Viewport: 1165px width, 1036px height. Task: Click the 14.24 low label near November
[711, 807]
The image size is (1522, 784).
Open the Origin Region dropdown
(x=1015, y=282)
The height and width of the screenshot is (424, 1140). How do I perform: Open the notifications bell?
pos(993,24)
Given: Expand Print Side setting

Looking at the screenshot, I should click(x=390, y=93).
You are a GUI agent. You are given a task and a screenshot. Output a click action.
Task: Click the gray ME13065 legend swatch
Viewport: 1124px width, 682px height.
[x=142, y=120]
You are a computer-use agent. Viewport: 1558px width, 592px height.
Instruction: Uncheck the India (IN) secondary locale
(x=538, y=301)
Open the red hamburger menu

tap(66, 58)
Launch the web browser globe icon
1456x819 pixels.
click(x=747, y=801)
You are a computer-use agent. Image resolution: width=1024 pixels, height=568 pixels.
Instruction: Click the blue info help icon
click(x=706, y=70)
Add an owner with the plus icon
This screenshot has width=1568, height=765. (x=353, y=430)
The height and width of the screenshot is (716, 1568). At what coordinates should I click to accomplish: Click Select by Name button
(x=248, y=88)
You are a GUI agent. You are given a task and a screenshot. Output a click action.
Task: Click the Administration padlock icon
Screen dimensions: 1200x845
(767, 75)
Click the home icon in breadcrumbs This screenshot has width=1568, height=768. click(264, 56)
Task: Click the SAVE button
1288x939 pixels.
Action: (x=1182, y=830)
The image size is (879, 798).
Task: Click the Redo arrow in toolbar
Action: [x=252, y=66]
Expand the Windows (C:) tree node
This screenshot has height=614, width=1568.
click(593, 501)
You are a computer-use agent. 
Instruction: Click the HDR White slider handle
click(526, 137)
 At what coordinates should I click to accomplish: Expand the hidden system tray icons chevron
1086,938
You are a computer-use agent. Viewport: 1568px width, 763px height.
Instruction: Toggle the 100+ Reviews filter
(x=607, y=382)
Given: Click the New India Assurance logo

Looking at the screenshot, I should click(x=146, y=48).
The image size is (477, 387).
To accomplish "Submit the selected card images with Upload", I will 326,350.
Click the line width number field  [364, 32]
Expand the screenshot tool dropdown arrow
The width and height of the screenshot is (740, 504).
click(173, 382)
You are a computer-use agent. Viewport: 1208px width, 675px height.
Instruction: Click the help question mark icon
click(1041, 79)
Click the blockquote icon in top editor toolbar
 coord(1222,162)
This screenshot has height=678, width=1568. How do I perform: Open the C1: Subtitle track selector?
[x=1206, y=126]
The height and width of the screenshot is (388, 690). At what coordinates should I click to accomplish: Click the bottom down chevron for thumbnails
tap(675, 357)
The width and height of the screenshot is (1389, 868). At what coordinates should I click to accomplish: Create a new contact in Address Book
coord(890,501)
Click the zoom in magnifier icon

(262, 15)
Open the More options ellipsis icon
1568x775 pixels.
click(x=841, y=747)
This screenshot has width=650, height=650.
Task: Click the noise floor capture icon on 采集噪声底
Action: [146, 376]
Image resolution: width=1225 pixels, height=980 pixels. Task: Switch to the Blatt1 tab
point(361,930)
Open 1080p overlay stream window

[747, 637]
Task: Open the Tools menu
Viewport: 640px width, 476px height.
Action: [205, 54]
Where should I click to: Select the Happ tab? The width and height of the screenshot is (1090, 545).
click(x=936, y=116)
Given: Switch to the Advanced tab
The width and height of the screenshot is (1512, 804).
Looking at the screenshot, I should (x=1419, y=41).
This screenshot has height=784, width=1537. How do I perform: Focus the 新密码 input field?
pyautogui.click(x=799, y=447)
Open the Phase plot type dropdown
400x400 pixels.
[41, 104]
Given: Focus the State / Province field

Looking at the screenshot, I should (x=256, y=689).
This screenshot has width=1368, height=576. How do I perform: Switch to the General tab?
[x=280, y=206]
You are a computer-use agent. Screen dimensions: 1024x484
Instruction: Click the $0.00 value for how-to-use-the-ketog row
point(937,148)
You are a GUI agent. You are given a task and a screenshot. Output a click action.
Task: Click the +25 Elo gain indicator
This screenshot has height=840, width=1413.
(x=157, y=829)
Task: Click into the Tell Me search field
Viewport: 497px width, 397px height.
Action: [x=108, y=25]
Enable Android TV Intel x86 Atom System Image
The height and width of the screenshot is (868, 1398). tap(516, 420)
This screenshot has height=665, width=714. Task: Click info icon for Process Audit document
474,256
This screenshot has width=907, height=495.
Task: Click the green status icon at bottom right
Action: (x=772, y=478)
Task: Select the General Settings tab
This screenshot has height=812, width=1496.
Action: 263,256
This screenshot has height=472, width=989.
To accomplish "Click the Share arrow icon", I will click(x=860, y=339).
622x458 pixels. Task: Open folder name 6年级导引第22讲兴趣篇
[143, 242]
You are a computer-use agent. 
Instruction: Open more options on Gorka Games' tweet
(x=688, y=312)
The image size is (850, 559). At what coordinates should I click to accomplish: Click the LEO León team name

Exercise directions
Rewrite the records from the line containing "Click the line" to the line containing "[x=1206, y=126]", both included, and output only those lines, with the requests kept as they are. Multiply every coordinate in the answers by 0.3 and round each result to a whole number, rounding halves up.

Result for this task
Click the line width number field  [109, 10]
Expand the screenshot tool dropdown arrow
The width and height of the screenshot is (740, 504).
click(52, 115)
You are a computer-use agent. Viewport: 1208px width, 675px height.
Instruction: Click the help question mark icon
click(312, 24)
Click the blockquote icon in top editor toolbar
 coord(367,49)
This screenshot has height=678, width=1568. How do I perform: Open the C1: Subtitle track selector?
[x=362, y=38]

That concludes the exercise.